THINGS TO DO
- 1) Copy the part of the passage on mental health care and traditional healers starting with "Mental health professionals" and going on through "attached to these.".
- 2) Answer these questions using the passage on mental health care and traditional healers.
(a) What percentage of South Africans who experience common mental health disorders go untreated?
(b) What is the theme of World Mental Health Day?
(c) Which common mental health conditions does SASOP name?
- 3) Extend the passage on mental health care and traditional healers, beginning after its final sentence.

TEXT PASSAGE
Start of Block
Mental health professionals have called for greater collaboration between Western medical specialists and African traditional healers in providing primary health care for the one in three. South Africans who experience common mental health disorders, with 75% going untreated.
Dr Lerato Dikobe-Kalane psychiatrist and member of South African Society of Psychiatrists (SASOP) talks to Heart Breakfast.
With World Mental Health Day on 10 October themed “Mental Health in an Unequal World”, the South African Society of Psychiatrists (SASOP) says that traditional and spiritual healers could play a key frontline role in improving access to treatment for common mental health conditions including anxiety, depression and substance abuse, and overcoming the stigma often attached to these.
Dr Lerato Dikobe-Kalane psychiatrist and member of SASOP said under-funding and under-resourcing of public health is particularly severe in the mental health care arena, and the inequality of access to mental health care has been worsened by the disruptions of the Covid-19 pandemic – due to restrictions on movement, as well as the public health sector having to focus its limited resources on Covid-19 cases.
End of Block
RECORDED INFORMATION
Start of Block
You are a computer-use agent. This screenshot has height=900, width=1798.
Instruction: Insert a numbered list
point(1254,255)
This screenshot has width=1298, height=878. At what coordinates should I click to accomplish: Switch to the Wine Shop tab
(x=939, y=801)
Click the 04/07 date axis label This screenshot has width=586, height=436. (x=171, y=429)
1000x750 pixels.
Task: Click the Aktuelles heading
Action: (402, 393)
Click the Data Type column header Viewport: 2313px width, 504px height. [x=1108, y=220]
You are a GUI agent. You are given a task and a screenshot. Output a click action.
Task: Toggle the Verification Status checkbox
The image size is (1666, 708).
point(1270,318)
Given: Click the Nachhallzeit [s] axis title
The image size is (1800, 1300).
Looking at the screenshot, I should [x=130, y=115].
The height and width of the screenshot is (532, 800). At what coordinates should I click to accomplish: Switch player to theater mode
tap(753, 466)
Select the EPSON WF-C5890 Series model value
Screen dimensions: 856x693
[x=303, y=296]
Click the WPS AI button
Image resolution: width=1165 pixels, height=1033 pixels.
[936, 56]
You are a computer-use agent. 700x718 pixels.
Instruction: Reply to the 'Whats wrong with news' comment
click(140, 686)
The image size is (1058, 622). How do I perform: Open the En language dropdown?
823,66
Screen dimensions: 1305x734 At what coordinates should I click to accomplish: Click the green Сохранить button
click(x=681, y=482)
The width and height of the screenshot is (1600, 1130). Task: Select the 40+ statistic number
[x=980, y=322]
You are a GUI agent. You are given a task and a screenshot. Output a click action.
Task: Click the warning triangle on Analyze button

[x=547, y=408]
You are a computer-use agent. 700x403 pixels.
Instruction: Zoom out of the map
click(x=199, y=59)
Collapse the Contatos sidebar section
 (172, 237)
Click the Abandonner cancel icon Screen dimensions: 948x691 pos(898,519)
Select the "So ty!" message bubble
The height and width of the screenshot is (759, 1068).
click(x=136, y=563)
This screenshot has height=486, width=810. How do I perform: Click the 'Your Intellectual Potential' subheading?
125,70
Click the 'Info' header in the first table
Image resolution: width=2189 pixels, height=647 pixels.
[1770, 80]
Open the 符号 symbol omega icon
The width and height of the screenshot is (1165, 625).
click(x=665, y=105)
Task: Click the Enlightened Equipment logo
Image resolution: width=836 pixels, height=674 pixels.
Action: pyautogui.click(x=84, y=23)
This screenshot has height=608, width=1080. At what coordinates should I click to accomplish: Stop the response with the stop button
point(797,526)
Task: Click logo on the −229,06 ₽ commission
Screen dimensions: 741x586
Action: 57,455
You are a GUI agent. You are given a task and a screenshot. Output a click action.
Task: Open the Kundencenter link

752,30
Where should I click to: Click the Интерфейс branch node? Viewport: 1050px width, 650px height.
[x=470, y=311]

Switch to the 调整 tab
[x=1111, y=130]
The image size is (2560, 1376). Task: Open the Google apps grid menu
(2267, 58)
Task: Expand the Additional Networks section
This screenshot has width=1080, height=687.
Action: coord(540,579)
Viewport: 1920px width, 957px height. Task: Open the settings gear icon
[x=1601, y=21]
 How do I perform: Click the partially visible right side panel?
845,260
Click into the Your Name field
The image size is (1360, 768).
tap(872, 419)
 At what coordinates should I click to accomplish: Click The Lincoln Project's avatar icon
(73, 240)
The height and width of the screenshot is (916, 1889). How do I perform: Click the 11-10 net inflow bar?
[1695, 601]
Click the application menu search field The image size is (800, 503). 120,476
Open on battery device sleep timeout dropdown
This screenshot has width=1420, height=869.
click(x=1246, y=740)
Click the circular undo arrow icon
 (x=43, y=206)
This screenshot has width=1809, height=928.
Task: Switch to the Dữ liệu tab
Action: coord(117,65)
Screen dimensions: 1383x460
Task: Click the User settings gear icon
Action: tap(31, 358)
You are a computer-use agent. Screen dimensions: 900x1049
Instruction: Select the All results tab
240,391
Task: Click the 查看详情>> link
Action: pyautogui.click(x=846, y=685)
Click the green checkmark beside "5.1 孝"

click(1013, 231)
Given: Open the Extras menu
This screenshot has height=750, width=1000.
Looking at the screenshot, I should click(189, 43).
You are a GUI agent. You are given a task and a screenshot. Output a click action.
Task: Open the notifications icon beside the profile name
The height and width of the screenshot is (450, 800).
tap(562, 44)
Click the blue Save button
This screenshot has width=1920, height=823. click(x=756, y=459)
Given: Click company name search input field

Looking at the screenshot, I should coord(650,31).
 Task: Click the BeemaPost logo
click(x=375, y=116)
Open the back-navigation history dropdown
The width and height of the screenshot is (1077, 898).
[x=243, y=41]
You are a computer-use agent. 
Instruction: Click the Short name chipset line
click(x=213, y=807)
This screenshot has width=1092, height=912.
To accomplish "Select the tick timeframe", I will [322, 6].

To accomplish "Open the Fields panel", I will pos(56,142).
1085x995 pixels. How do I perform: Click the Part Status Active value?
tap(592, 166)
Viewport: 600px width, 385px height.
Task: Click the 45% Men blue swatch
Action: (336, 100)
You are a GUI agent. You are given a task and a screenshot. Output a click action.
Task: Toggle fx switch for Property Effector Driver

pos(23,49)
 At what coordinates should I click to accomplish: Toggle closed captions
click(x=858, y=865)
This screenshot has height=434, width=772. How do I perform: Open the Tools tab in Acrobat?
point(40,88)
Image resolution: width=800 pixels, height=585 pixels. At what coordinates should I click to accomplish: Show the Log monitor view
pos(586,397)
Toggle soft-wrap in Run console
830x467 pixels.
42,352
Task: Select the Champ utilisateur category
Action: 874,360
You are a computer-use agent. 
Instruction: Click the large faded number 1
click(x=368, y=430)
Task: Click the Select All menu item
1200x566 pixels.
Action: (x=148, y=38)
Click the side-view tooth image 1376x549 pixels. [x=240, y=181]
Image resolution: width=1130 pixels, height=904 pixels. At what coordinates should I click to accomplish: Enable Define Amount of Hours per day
End of Block
ANSWERS FOR THIS EXERCISE
- 1)
Mental health professionals have called for greater collaboration between Western medical specialists and African traditional healers in providing primary health care for the one in three. South Africans who experience common mental health disorders, with 75% going untreated.
Dr Lerato Dikobe-Kalane psychiatrist and member of South African Society of Psychiatrists (SASOP) talks to Heart Breakfast.
With World Mental Health Day on 10 October themed “Mental Health in an Unequal World”, the South African Society of Psychiatrists (SASOP) says that traditional and spiritual healers could play a key frontline role in improving access to treatment for common mental health conditions including anxiety, depression and substance abuse, and overcoming the stigma often attached to these.

- 2)
(a) 75%
(b) "Mental Health in an Unequal World"
(c) Anxiety, depression and substance abuse

- 3)
“The low number of people receiving treatment for a mental health disorder is partly due to lack of resources and access, and partly due to resistance to seeking treatment because of low mental health literacy, stigma and discrimination, and perceptions that treatment is ineffective or that the problem will go away on its own.
“This points to a need for greater awareness of mental health and encouragement to seek help, and we believe traditional and spiritual healers can play a key role in early identification, referrals and sharing cultural understanding with treatment-resistant patients who could be referred to alternative treatment modes.”
She said South Africa’s estimated 200,000 African traditional and spiritual healers were highly influential in their communities and often consulted as the first step in seeking advice or treatment, and that studies had shown that alternative practitioners could play an important role in addressing mental health care needs by offering culturally appropriate treatment.